[Stored data entries]
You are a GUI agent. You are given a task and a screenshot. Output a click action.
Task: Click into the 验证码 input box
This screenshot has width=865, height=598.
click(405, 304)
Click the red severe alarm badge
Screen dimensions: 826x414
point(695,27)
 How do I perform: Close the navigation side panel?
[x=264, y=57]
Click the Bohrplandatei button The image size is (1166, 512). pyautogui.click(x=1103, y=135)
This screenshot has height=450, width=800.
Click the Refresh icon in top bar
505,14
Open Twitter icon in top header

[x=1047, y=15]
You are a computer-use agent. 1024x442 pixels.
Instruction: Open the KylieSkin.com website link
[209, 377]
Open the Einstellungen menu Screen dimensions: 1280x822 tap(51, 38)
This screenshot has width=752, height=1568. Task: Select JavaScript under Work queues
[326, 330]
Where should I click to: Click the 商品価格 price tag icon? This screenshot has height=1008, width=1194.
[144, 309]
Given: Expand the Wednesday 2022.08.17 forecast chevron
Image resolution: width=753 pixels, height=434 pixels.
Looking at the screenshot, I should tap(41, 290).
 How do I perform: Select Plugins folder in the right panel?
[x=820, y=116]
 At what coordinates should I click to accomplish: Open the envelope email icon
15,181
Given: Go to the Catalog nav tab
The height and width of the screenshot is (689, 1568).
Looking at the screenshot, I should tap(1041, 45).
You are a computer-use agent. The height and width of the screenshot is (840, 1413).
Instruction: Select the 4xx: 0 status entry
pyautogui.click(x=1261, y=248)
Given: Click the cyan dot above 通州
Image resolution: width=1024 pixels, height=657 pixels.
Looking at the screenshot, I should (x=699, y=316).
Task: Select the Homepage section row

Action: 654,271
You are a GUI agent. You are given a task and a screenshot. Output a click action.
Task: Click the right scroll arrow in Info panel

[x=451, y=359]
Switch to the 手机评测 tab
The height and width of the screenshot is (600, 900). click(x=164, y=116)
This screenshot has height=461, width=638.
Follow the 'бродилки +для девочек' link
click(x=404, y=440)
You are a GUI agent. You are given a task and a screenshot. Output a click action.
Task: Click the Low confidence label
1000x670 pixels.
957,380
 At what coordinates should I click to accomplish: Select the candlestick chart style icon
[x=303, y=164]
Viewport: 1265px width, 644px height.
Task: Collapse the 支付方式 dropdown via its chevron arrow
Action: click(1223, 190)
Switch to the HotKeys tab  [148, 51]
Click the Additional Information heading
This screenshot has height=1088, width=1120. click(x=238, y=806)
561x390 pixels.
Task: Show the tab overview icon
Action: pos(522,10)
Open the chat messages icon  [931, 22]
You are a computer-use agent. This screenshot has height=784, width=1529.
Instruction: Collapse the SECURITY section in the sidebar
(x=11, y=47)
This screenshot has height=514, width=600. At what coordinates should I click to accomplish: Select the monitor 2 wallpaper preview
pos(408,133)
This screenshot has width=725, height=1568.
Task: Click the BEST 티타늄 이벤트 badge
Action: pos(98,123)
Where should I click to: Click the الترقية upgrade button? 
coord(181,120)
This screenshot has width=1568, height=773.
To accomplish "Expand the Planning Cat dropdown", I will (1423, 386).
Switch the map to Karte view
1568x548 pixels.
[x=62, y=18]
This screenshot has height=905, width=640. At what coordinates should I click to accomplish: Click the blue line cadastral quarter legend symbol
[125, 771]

_Work required_:
Every entry should be given again exactly as written.

_Exercise result_:
You are a GUI agent. You are given a task and a screenshot. Output a click action.
Task: Click into the 验证码 input box
This screenshot has width=865, height=598.
click(405, 304)
Click the red severe alarm badge
Screen dimensions: 826x414
point(695,27)
 How do I perform: Close the navigation side panel?
[x=264, y=57]
Click the Bohrplandatei button The image size is (1166, 512). pyautogui.click(x=1103, y=135)
This screenshot has height=450, width=800.
Click the Refresh icon in top bar
505,14
Open Twitter icon in top header

[x=1047, y=15]
You are a computer-use agent. 1024x442 pixels.
Instruction: Open the KylieSkin.com website link
[209, 377]
Open the Einstellungen menu Screen dimensions: 1280x822 tap(51, 38)
This screenshot has width=752, height=1568. Task: Select JavaScript under Work queues
[326, 330]
Where should I click to: Click the 商品価格 price tag icon? This screenshot has height=1008, width=1194.
[144, 309]
Given: Expand the Wednesday 2022.08.17 forecast chevron
Image resolution: width=753 pixels, height=434 pixels.
Looking at the screenshot, I should tap(41, 290).
 How do I perform: Select Plugins folder in the right panel?
[x=820, y=116]
 At what coordinates should I click to accomplish: Open the envelope email icon
15,181
Given: Go to the Catalog nav tab
The height and width of the screenshot is (689, 1568).
Looking at the screenshot, I should tap(1041, 45).
You are a computer-use agent. The height and width of the screenshot is (840, 1413).
Instruction: Select the 4xx: 0 status entry
pyautogui.click(x=1261, y=248)
Given: Click the cyan dot above 通州
Image resolution: width=1024 pixels, height=657 pixels.
Looking at the screenshot, I should (x=699, y=316).
Task: Select the Homepage section row

Action: 654,271
You are a GUI agent. You are given a task and a screenshot. Output a click action.
Task: Click the right scroll arrow in Info panel

[x=451, y=359]
Switch to the 手机评测 tab
The height and width of the screenshot is (600, 900). click(x=164, y=116)
This screenshot has height=461, width=638.
Follow the 'бродилки +для девочек' link
click(x=404, y=440)
You are a GUI agent. You are given a task and a screenshot. Output a click action.
Task: Click the Low confidence label
1000x670 pixels.
957,380
 At what coordinates should I click to accomplish: Select the candlestick chart style icon
[x=303, y=164]
Viewport: 1265px width, 644px height.
Task: Collapse the 支付方式 dropdown via its chevron arrow
Action: click(1223, 190)
Switch to the HotKeys tab  [148, 51]
Click the Additional Information heading
This screenshot has height=1088, width=1120. click(x=238, y=806)
561x390 pixels.
Task: Show the tab overview icon
Action: pos(522,10)
Open the chat messages icon  [931, 22]
You are a computer-use agent. This screenshot has height=784, width=1529.
Instruction: Collapse the SECURITY section in the sidebar
(x=11, y=47)
This screenshot has height=514, width=600. At what coordinates should I click to accomplish: Select the monitor 2 wallpaper preview
pos(408,133)
This screenshot has width=725, height=1568.
Task: Click the BEST 티타늄 이벤트 badge
Action: pos(98,123)
Where should I click to: Click the الترقية upgrade button? 
coord(181,120)
This screenshot has width=1568, height=773.
To accomplish "Expand the Planning Cat dropdown", I will (1423, 386).
Switch the map to Karte view
1568x548 pixels.
[x=62, y=18]
This screenshot has height=905, width=640. At what coordinates should I click to accomplish: Click the blue line cadastral quarter legend symbol
[125, 771]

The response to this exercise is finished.